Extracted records
--

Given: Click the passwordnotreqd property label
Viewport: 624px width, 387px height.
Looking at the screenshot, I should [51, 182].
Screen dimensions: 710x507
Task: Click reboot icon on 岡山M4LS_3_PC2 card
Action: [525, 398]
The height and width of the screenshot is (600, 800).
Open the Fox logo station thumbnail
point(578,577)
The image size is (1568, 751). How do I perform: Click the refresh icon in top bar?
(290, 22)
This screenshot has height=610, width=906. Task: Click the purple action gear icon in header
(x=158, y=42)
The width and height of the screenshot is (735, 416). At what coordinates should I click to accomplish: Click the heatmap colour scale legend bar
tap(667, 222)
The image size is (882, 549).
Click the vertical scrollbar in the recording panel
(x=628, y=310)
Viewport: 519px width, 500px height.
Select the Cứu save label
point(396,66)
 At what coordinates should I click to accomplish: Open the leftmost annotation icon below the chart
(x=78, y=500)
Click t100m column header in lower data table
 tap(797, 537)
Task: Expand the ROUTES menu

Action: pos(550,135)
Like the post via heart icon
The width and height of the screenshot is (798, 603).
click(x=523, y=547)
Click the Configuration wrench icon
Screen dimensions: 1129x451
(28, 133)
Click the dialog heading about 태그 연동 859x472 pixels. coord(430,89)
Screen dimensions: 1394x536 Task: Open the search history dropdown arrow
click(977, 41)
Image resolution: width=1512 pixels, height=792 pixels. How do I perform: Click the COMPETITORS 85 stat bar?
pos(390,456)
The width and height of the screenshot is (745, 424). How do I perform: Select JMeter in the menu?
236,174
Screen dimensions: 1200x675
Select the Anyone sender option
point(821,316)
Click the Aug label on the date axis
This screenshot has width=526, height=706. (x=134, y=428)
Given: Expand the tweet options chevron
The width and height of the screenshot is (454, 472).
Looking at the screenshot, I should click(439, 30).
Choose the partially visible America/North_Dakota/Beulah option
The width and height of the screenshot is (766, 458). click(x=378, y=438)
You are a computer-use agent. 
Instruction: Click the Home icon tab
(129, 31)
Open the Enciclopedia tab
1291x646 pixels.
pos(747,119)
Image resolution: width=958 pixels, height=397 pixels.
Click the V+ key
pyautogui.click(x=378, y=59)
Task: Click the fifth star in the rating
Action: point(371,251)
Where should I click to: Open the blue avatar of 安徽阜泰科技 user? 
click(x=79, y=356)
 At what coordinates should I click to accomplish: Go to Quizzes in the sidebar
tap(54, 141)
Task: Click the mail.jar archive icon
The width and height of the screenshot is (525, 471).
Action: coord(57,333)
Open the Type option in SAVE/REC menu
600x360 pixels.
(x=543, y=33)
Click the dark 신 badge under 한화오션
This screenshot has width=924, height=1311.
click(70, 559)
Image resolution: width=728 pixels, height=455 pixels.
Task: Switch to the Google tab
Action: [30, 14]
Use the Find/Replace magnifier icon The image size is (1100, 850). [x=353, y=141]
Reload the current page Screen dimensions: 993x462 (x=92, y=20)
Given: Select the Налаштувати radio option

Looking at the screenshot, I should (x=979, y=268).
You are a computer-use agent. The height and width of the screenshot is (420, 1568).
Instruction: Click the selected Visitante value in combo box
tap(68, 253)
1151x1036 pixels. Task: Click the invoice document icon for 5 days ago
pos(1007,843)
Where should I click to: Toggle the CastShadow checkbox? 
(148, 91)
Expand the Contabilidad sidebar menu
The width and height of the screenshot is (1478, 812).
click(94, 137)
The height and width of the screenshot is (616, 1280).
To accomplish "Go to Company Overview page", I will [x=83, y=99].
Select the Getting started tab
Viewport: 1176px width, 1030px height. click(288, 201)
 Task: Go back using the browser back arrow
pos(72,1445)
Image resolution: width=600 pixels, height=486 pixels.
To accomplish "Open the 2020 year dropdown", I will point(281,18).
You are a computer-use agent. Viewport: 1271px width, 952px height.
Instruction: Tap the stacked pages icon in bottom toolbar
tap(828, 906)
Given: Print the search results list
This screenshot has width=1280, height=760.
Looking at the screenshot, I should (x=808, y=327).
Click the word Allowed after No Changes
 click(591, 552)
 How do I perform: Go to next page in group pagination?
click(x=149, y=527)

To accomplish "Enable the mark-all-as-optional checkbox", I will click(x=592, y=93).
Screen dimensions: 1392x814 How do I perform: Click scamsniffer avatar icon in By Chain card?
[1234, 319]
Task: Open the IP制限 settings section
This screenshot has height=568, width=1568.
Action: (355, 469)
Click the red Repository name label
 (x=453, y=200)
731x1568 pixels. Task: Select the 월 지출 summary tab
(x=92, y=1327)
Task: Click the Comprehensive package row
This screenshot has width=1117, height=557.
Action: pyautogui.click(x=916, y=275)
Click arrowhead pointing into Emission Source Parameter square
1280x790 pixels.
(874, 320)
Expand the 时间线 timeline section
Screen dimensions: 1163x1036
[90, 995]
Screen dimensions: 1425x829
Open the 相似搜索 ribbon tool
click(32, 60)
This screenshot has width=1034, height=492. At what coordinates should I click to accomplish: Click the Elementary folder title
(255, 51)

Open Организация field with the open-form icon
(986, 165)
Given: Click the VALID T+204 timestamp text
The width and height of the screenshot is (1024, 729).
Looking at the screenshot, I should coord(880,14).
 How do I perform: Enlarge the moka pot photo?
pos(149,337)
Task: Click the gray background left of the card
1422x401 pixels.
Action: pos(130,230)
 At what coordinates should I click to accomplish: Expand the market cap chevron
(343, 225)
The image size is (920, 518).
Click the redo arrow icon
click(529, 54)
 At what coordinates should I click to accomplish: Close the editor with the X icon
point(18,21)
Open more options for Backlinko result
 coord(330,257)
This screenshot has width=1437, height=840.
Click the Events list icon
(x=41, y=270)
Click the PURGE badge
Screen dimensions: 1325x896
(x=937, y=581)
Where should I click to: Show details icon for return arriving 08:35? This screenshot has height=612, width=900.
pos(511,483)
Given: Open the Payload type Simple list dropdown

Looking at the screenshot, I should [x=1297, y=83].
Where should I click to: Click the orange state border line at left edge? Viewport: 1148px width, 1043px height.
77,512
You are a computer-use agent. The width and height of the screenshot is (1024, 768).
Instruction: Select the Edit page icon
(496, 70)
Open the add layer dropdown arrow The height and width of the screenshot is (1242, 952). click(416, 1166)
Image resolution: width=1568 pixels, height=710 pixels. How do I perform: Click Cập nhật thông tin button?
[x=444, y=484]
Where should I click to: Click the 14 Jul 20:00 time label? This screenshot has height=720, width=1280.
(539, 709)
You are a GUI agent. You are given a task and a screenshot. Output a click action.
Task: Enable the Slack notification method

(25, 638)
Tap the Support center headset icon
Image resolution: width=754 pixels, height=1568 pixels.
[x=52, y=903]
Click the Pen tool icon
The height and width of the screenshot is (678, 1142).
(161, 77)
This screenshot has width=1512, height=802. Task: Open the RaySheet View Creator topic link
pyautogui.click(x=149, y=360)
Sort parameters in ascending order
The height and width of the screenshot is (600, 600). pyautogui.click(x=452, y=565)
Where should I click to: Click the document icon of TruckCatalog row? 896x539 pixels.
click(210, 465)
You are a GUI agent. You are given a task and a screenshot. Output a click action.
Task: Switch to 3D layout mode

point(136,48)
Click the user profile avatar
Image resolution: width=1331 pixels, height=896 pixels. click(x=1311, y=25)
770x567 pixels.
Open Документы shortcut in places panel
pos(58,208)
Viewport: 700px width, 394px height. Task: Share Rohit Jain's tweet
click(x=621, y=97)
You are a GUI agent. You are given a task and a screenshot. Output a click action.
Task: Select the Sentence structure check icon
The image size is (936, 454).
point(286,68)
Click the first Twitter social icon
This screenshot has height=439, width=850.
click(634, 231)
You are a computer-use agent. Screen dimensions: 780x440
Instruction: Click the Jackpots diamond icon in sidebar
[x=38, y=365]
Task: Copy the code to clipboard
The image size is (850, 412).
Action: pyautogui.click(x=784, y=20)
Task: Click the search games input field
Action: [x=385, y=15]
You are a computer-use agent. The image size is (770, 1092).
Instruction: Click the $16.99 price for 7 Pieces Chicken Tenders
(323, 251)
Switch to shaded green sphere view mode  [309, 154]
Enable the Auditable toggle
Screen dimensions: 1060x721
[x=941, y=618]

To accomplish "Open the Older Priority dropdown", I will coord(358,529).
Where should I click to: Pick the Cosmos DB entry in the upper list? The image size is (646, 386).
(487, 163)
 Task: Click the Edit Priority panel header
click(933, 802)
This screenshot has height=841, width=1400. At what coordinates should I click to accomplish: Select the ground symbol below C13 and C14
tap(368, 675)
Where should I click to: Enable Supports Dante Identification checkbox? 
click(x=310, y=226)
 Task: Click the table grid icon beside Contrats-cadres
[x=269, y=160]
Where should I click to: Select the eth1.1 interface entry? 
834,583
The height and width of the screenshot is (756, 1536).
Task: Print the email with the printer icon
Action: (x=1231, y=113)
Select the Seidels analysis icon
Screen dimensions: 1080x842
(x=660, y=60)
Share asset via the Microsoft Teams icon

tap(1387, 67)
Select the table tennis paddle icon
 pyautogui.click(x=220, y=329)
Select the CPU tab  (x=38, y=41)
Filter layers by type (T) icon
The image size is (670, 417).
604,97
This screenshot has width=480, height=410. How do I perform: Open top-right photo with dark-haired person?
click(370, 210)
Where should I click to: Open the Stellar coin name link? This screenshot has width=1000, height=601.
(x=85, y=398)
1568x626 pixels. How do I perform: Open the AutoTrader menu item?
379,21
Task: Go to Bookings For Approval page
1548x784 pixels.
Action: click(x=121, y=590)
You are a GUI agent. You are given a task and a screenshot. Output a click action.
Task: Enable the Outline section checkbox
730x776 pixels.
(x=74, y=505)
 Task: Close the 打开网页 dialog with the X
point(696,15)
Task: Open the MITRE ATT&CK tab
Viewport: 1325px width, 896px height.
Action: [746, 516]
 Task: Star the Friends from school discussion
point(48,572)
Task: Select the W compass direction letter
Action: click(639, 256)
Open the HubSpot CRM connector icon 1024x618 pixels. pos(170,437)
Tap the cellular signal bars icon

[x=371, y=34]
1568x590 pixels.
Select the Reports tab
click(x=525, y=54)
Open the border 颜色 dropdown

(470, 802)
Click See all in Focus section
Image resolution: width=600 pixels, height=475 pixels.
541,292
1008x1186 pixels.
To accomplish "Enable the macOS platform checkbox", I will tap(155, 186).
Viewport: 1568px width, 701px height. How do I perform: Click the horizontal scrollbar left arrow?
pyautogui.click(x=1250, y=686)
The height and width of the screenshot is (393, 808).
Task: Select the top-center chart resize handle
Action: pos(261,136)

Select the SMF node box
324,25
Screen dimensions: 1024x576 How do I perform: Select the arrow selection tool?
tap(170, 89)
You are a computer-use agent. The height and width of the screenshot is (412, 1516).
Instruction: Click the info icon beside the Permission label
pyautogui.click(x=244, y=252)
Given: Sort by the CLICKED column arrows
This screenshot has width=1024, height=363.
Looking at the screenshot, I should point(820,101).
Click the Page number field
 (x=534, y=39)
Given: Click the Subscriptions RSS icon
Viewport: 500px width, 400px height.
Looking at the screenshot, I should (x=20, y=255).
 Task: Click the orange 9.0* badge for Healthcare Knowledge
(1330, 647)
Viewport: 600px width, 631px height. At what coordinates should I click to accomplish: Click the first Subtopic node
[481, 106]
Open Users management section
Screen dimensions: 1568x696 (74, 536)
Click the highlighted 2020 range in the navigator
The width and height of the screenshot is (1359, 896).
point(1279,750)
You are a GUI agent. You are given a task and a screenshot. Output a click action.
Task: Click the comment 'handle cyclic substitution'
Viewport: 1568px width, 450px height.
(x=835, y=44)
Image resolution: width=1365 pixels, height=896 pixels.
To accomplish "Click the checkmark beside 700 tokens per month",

--

• Exercise requirements: The lines that contain the word "will" are wanted; copy each of them from the records.

• Solution:
To accomplish "Go to Company Overview page", I will [x=83, y=99].
To accomplish "Open the 2020 year dropdown", I will point(281,18).
To accomplish "Enable the mark-all-as-optional checkbox", I will click(x=592, y=93).
To accomplish "Open the Older Priority dropdown", I will coord(358,529).
To accomplish "Enable the macOS platform checkbox", I will tap(155, 186).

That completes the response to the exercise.